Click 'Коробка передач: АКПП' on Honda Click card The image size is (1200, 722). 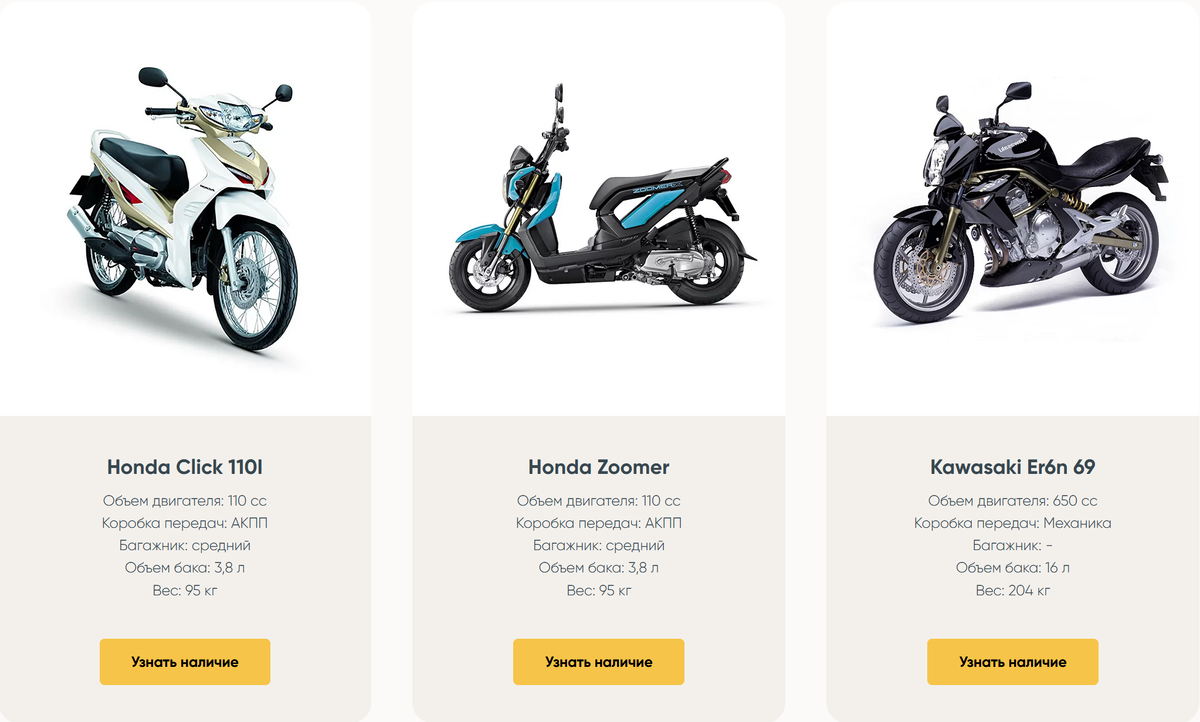[185, 523]
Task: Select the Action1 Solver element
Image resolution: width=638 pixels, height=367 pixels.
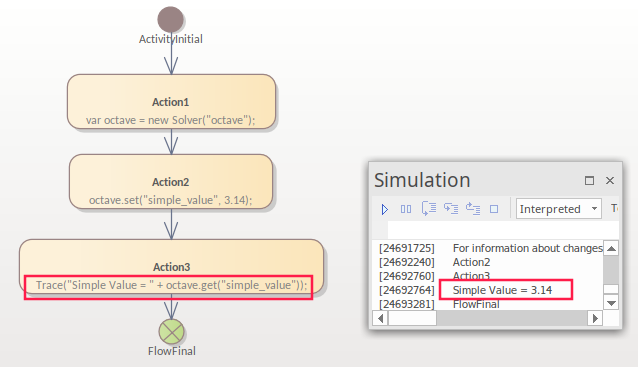Action: click(x=171, y=102)
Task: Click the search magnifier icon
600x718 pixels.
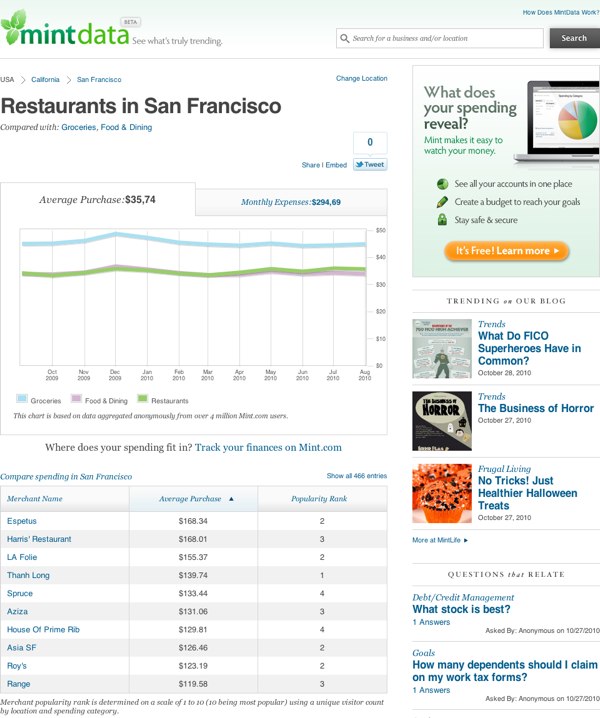Action: pyautogui.click(x=345, y=38)
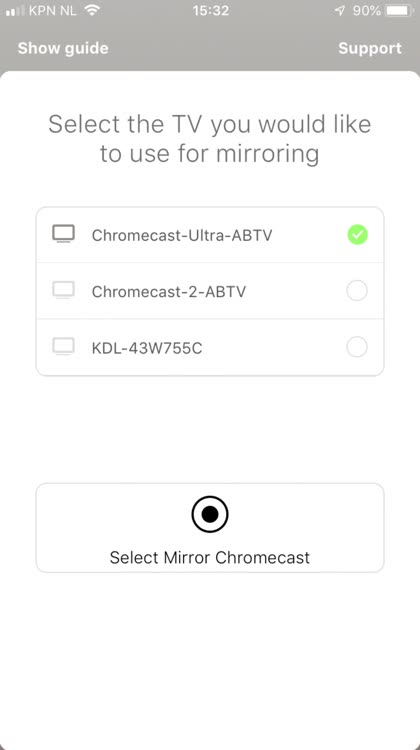Viewport: 420px width, 750px height.
Task: Tap the battery icon in status bar
Action: (400, 11)
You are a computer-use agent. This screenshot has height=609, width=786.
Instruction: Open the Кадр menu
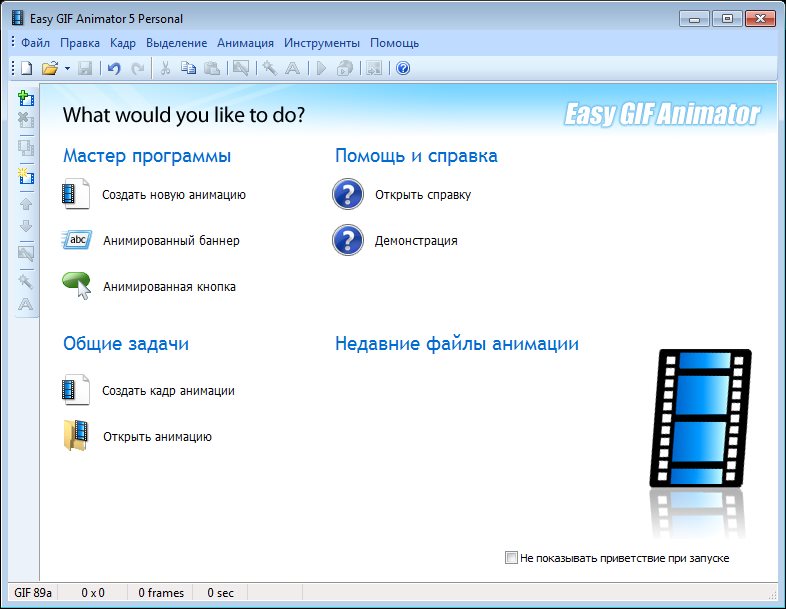(123, 43)
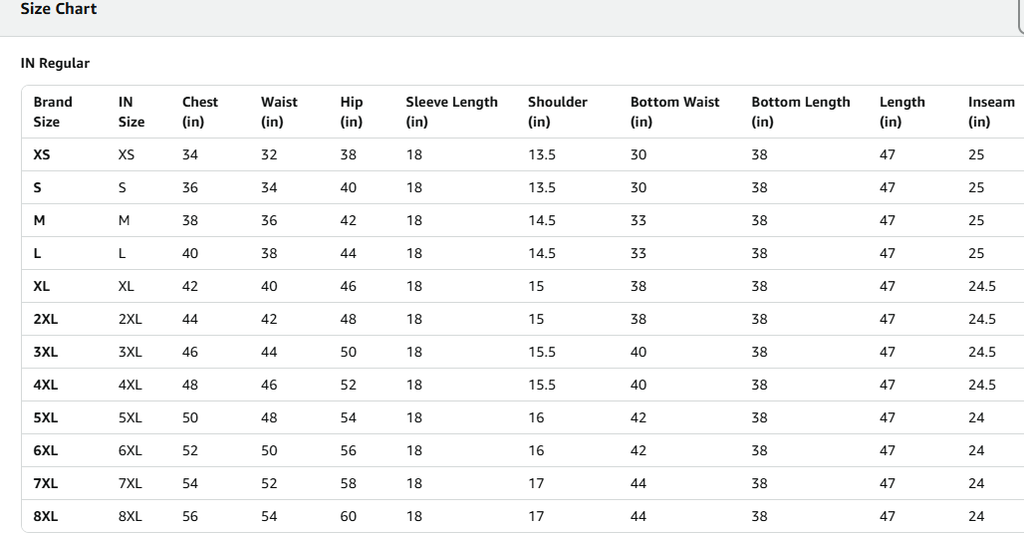Click inseam value 24.5 in the XL row
The height and width of the screenshot is (539, 1024).
[982, 286]

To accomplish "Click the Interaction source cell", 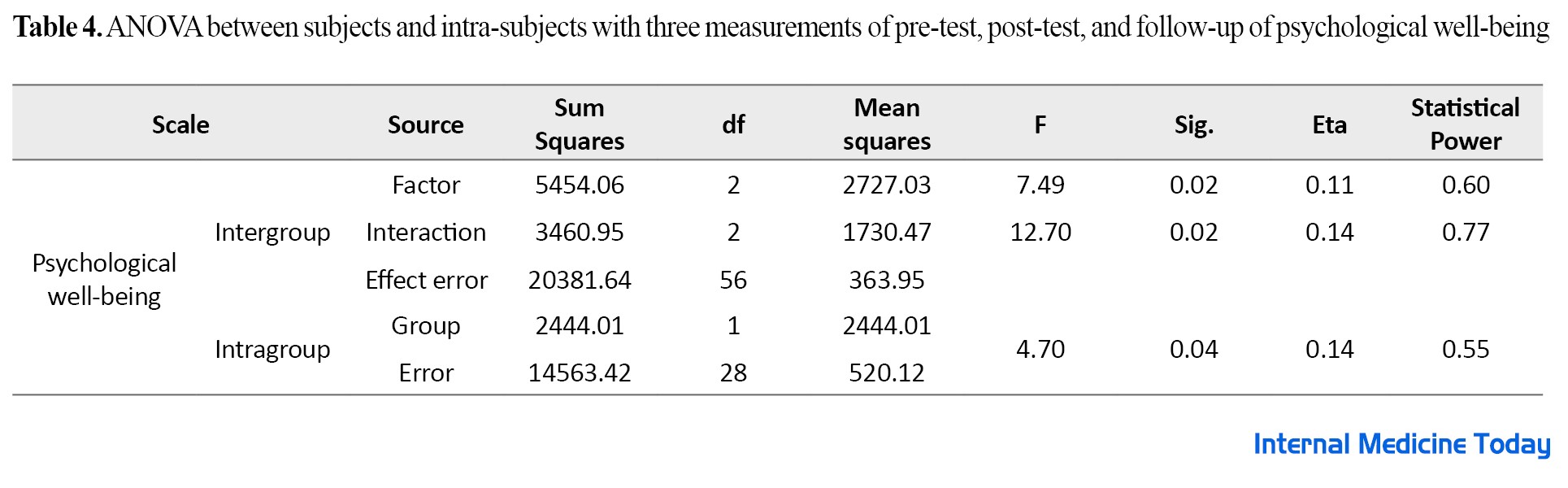I will pyautogui.click(x=425, y=233).
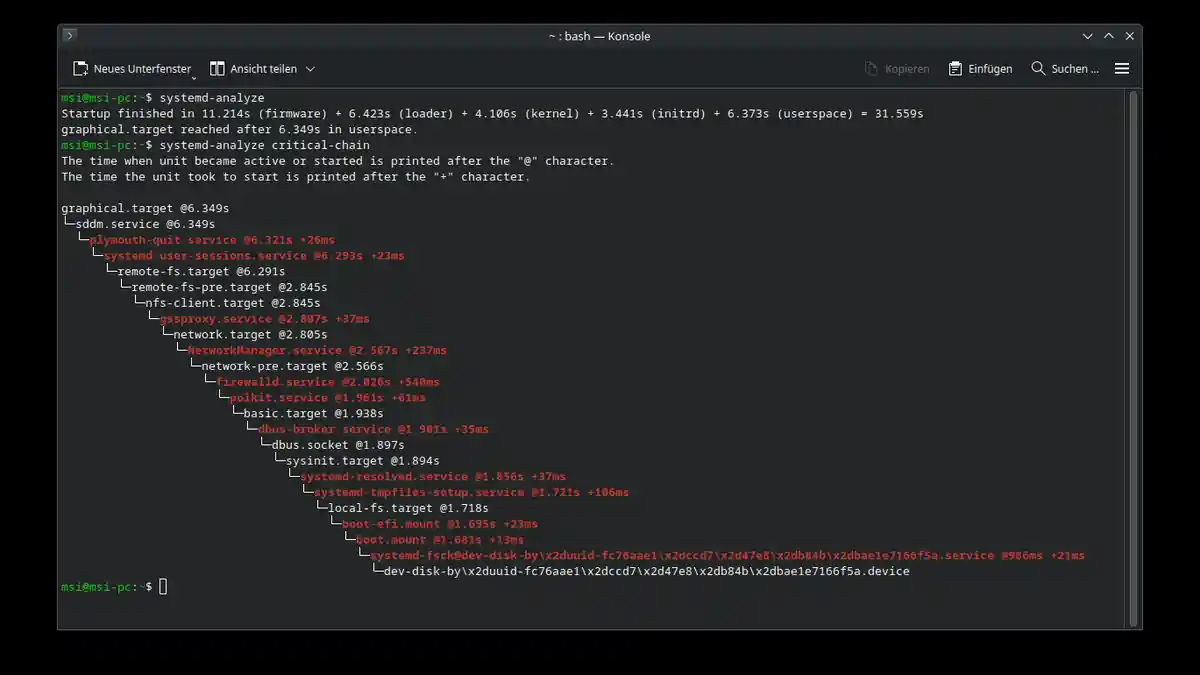Open the hamburger menu in the toolbar

[x=1122, y=69]
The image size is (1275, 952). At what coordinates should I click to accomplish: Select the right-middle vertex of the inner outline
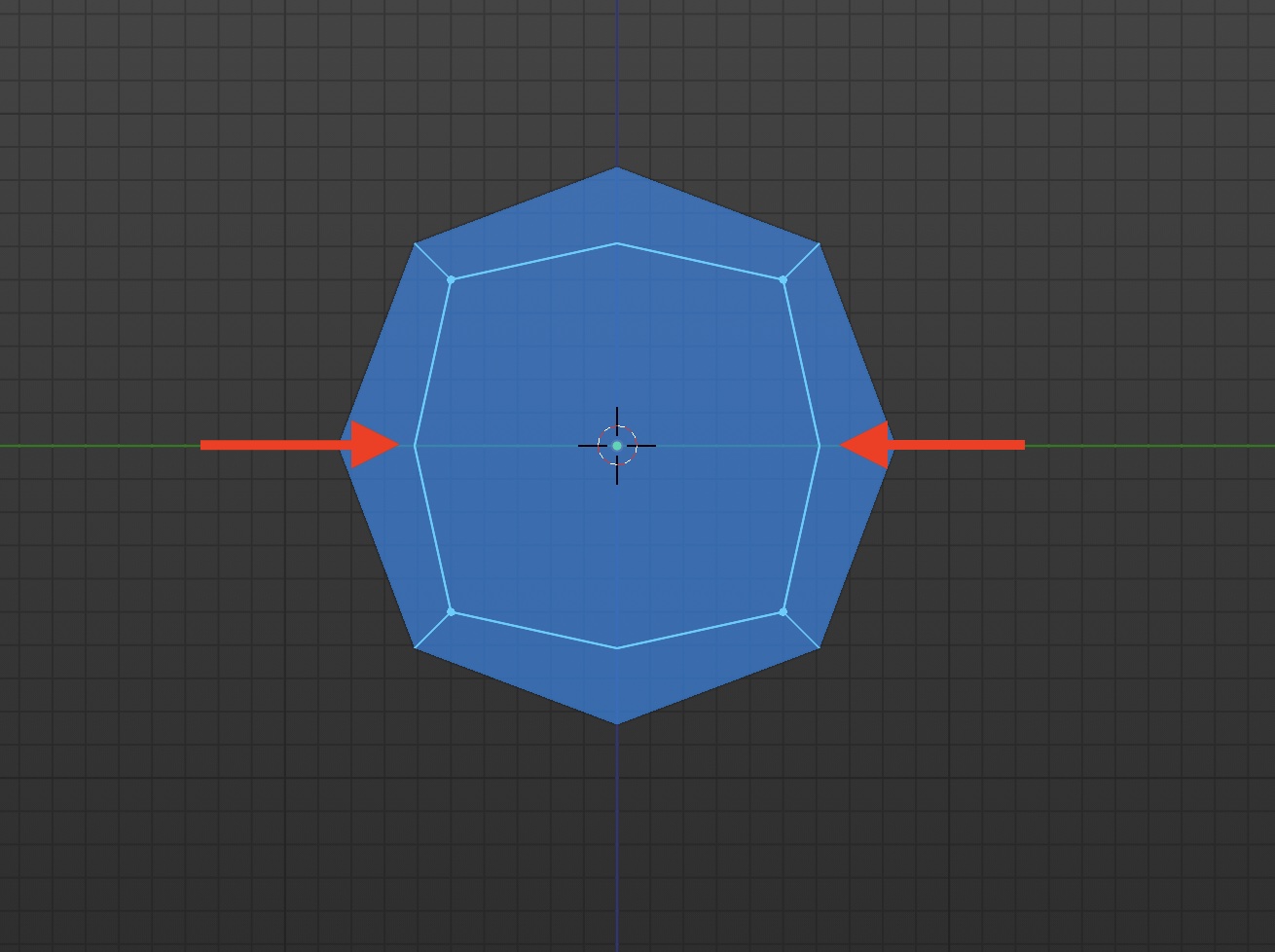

=-=-=

■ ASSIGNMENT: All lines that include the word "Select" must be copied from the material above.

■ YOUR SOLUTION:
Task: Select the Action1 Solver element
The image size is (1275, 952). At what coordinates should I click to accomplish: Select the right-middle vertex of the inner outline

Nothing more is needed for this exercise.